> **Extract to read**:
BEGIN
Judge orders treatment for Ohio transgender inmate

ANDREW WELSH-HUGGINS
AP Legal Affairs Writer

COLUMBUS, Ohio (AP) — A transgender prison inmate who complained about losing her breast tissue and growing facial hair after her hormone treatments were stopped must receive the treatments for the rest of her time behind bars, a federal judge ruled Friday.

Inmate Whitney Lee had undergone continuous hormone therapy since 1999 until the correction department abruptly halted the treatments in 2012. Lee, whose legal name is still Antione Lee, says she suffered a medical setback and depression when the treatments stopped.

After a two-day hearing, Judge Algenon Marbley ordered the state on Friday to permanently continue the treatments. He had issued an order last month that they be temporarily continued until a hearing.
END
> **Exercise data**:
BEGIN
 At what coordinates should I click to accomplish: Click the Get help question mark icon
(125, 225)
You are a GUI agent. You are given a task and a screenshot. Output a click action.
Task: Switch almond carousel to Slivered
END
> **Tasks and exercises**:
**A.** Decide whether each statement agrees with the article on the Ohio inmate's hormone treatment: (i) Lee received hormone therapy without interruption from 1999 until 2012; (ii) the judge ruled after a three-day hearing; (iii) Lee's legal name is Whitney Lee. For each, answer yes or no and quote the deciding words of the article.
**B.** Carry on writing the article on the Ohio inmate's hormone treatment, starting right after its final sentence.
The listing plays no part in this work.

> **Answers for the exercise**:
**A.**
(i) Yes: "Inmate Whitney Lee had undergone continuous hormone therapy since 1999 until the correction department abruptly halted the treatments in 2012."
(ii) No: "After a two-day hearing, Judge Algenon Marbley ordered the state on Friday to permanently continue the treatments."
(iii) No: "Lee, whose legal name is still Antione Lee, says she suffered a medical setback and depression when the treatments stopped."

**B.**
The Department of Rehabilitation and Correction declined to comment Friday. The prisons agency had said a psychiatrist determined Lee lacks the criteria for gender identity disorder and the therapy can’t be justified.

Lee’s attorney, Ngozi Ndulue, said the judge’s decision was the right one and means Lee will get the treatment until released from prison in about seven months. Lee’s damages claim for $75,000 is still in place, Ndulue said.

The 36-year-old Lee is housed with men at Mansfield Correctional Institution, where she is serving a three-year sentence on forgery and theft charges out of Hamilton County.

Lee had previously received the treatments at home, in federal prison and in the Hamilton County Justice Center, according to a request for an emergency order filed by the Cincinnati-based Ohio Justice & Policy Center. That included estrogen treatment approved by prison authorities while Lee was imprisoned in 2009 and 2010, the request said.

Lee has been living as a woman since age 18, the center’s complaint said.

Without the treatments, Lee lost breast tissue, her voice deepened, her skin became coarser and she began growing facial hair, among other symptoms, the request said. She also has grown irritable and angry and was placed on suicide watch, according to the request.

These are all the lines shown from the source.